And they are asking for volunteers? Hell, my last contract they were billing me out at $180 an hour, my share was a pittance of that. Since I know both COBOL and Assembler forwards and backwards maybe $200 an hour for a three day work week, with hotel stay, meals and travel paid for. That might get me out of retirement.
Why Covid-19 has resulted in New Jersey desperately needing COBOL programmers
The coronavirus crisis has sparked all manner of unexpected consequences, including the Tokyo summer Olympics being postponed and auto insurers reaping extra profits
as people stay home. In New Jersey, it’s resulted in something that few
people outside that state’s tech department would have foreseen: a dire
need for COBOL coders.
Standing for Common Business-Oriented Language, COBOL initially made a splash
by giving coders a programming language that could work across the
proprietary computers of multiple manufacturers. That was in the early
1960s. After becoming a staple of mainframes, it eventually came to
represent dusty legacy code, including during the Y2K crisis 20 years ago. Despite this it’s still widely used to support many business systems, including ATMs and credit card networks, and the developers involved do need COBOL skills.
In
New Jersey, experts are now needed to fix COBOL-based unemployment
insurance systems that are overwhelmed due to pandemic-related job
losses. At a press conference yesterday, governor Phil Murphy asked for the help of volunteer coders who know how to work in COBOL.

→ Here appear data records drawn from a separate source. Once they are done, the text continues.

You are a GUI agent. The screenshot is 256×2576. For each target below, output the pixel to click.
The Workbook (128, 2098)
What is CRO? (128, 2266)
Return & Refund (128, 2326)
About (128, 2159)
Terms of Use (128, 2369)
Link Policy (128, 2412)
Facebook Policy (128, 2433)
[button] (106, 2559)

Of course, as cyber-security expert Joseph Steinberg noted on his blog,
many such volunteers would likely be elderly, making them especially
vulnerable to Covid-19. Whether they would risk venturing out (or work
on a volunteer basis, for that matter) to fix creaky systems is an open
question.
Meanwhile, New Jersey residents are clamoring about delays on their unemployment claims. The state recently experienced a 1,600% increase in claims volume in a single week, said labor commissioner Robert Asaro-Angelo during yesterday’s briefing
(video below, at 46:35), noting that “over the prior two weeks we saw
more than 362,000 people apply for unemployment as a result of this
public health emergency.”
He added, “We’ve made no secrets about the inflexibility of our legacy technology.”
This
piece has been updated to clarify that COBOL remains in wide use in
many systems today, despite being considered a legacy language.